Dataset excerpts
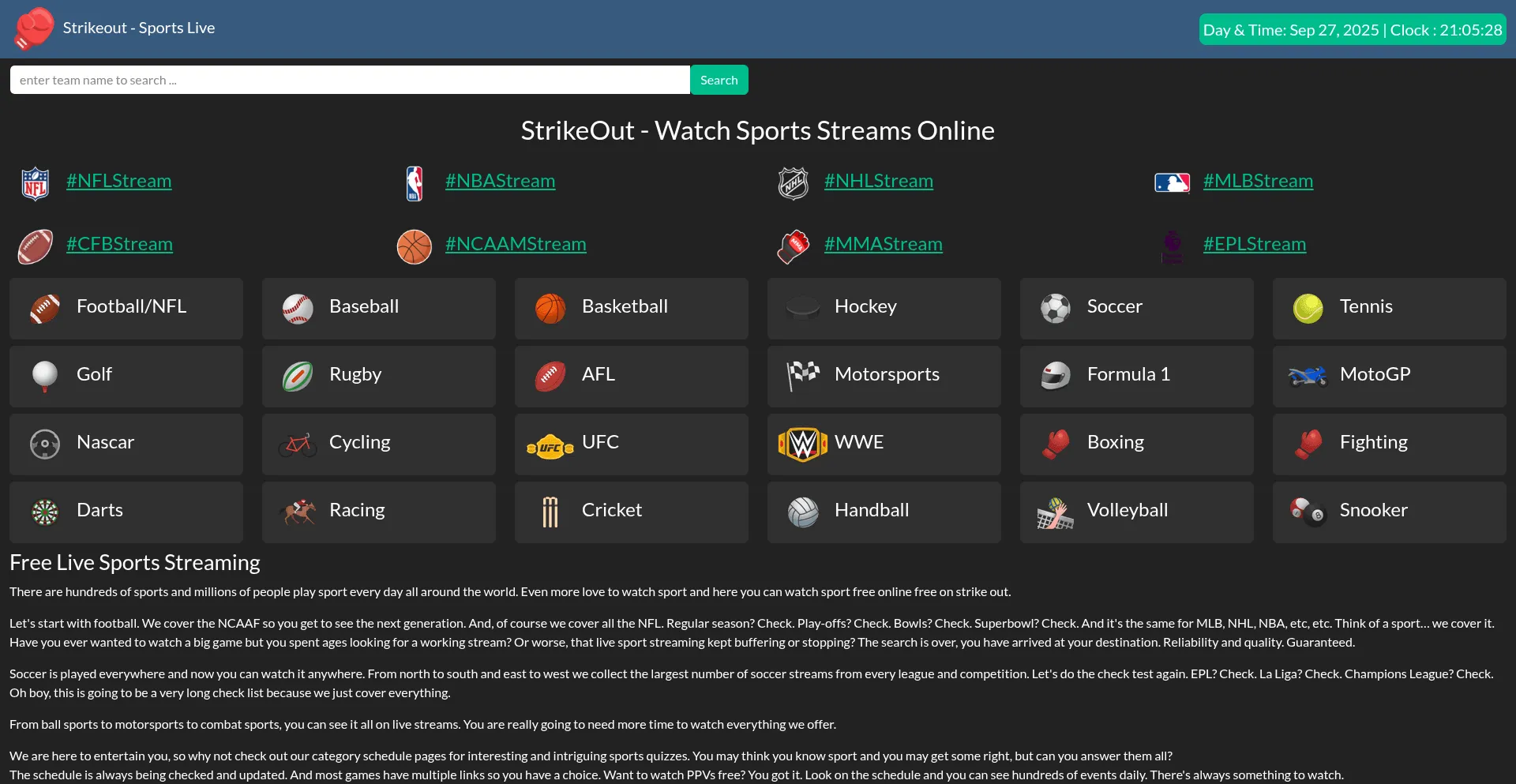Open the #NCAAMStream link

pos(516,244)
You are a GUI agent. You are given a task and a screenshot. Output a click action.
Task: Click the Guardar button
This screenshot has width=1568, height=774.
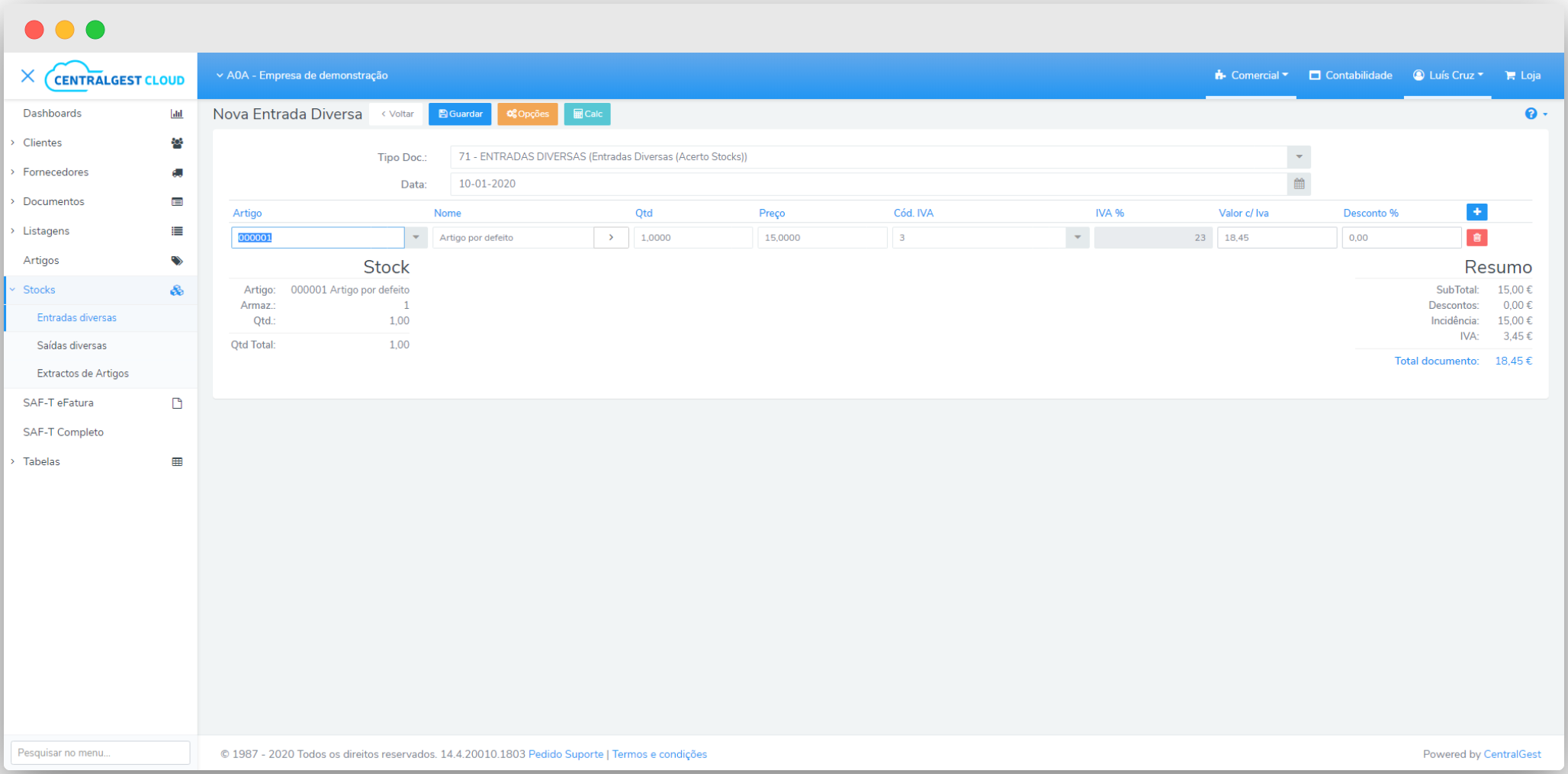point(460,114)
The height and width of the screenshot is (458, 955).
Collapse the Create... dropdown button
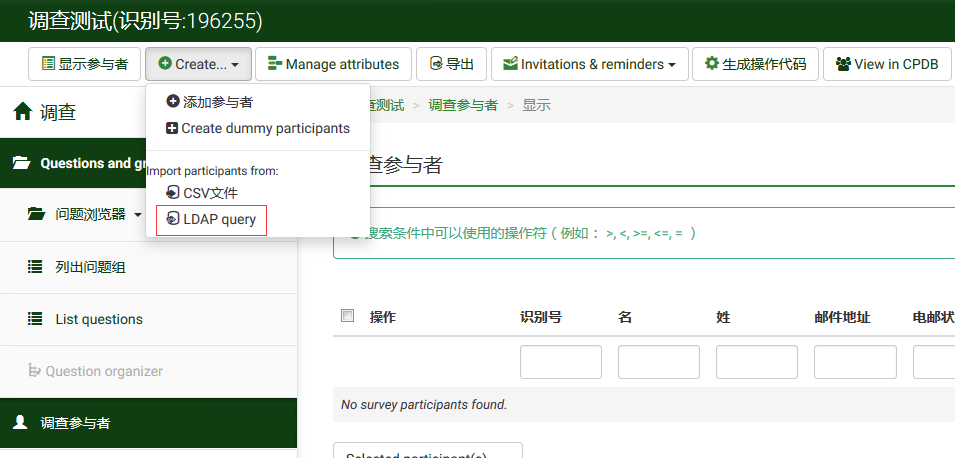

### Work to complete
In the entries above, find lines with "button" and copy each.

### Output for this exercise
Task: Click the Guardar button
Collapse the Create... dropdown button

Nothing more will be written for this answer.